The patient said that during the next month she used the cream. At times she thought it was helping but the itching had always been spasmodic, being worse during warm weather; and believed that as it was a chronic condition it might take time to improve. On 19 February 1996 the patient again visited her GP regarding the continuation of the vulval itching which she described as severe.

The GP wrote a further referral letter to Dr Parry:

"… You performed a vulval biopsy in June 1995 which showed benign changes of lichen sclerosis. She continues to have some itching and whiteness in this area.

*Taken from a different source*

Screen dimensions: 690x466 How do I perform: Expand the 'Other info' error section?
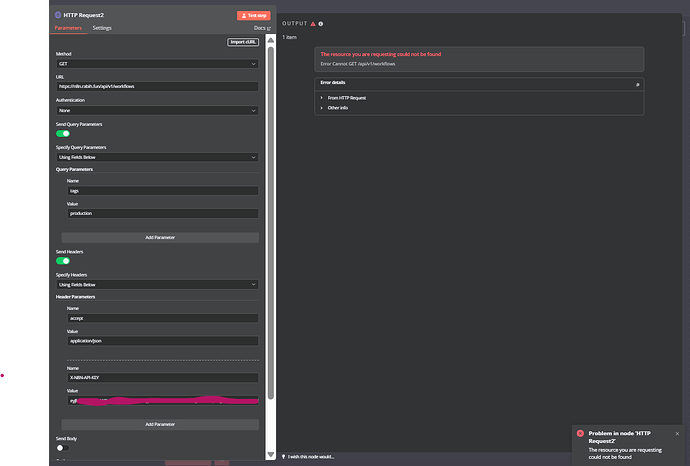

I would be very grateful if you could advise what degree of follow-up should occur with this, whether a further biopsy is necessary at any stage or whether visual or smear type specimens would be appropriate.

The hydrocortisone 1% which she was given does seem to control the symptoms reasonably well ........"

On 8 March 1996 the patient had a further consultation with Dr Parry. There is some disagreement between the patient and Dr Parry as to what was said at this consultation and its purpose. The patient said she asked Dr Parry a number of questions; that he told her her condition was incurable and may become cancerous in time; that he believed it was associated with asthma and eczema; that he did not discuss the use of potent cortico steroid ointments, the need to follow up, nor did he discuss the need for ongoing management of the disease; that he supplied some oestrogen cream, but otherwise gave no other information. Dr Parry said he regarded that consultation particularly as a consultation to answer a number of questions about which the patient was still unclear, and reassured her that by utilising some topical oestrogen cream (Dienoestrol) it might be possible for her to resume intercourse. Dr Parry said that the patient did not express to him that she was unhappy about his treatment or lack of information.

The patient did not seek a further consultation regarding the lichen sclerosis until 22 January 1999 when she saw another GP.

This GP referred the patient to Dr Ronald William Jones at Auckland who is a sub-specialist with an international reputation in vulval disease. Dr Jones prescribed a potent topical cortico steroid ointment (Dermovate) and asked the patient to return in two months time for assessment. Dr Jones said that Dermovate was regarded as the standard form of treatment in 1995, but that in mild cases 1% hydrocortisone was effective. The new treatment controlled the lichen sclerosis well.

 

Finding:

The Tribunal found Dr Parry not guilty of professional misconduct.

The Tribunal was not satisfied particular (a) was established. Both the expert witnesses who have (and had at the material time) specialist knowledge of vulval disease accepted that 1% hydrocortisone was widely used for the treatment of lichen sclerosis at that time. The Tribunal found that there was no intimation to Dr Parry that matters were not under control which would necessitate a change in management or a referral.

The Tribunal was satisfied particular (b) was established however it was unanimous in finding it did not amount to professional misconduct.

When the patient first consulted Dr Parry, he made a provisional diagnosis of lichen sclerosis but did not discuss its nature in full. The Tribunal considered it would be unfair to criticise him for not giving a full explanation at that point. It was a provisional diagnosis only and had to await the radiologist's report.

It found though he failed to give an adequate explanation of his final diagnosis and recommendations for treatment, the patient saw him again on 8 March 1996. By then Dr Parry had received a letter from her GP which indicated that the treatment which Dr Parry had prescribed did appear to be controlling the symptoms "reasonably well". Moreover, the patient asked Dr Parry a number of questions all of which he answered. Although there was no further follow-up by Dr Parry, as would normally be expected, the Tribunal was not satisfied that in 1996, having regard to the particular circumstances, Dr Parry could fairly be said to have so failed in his duty as to warrant professional sanction.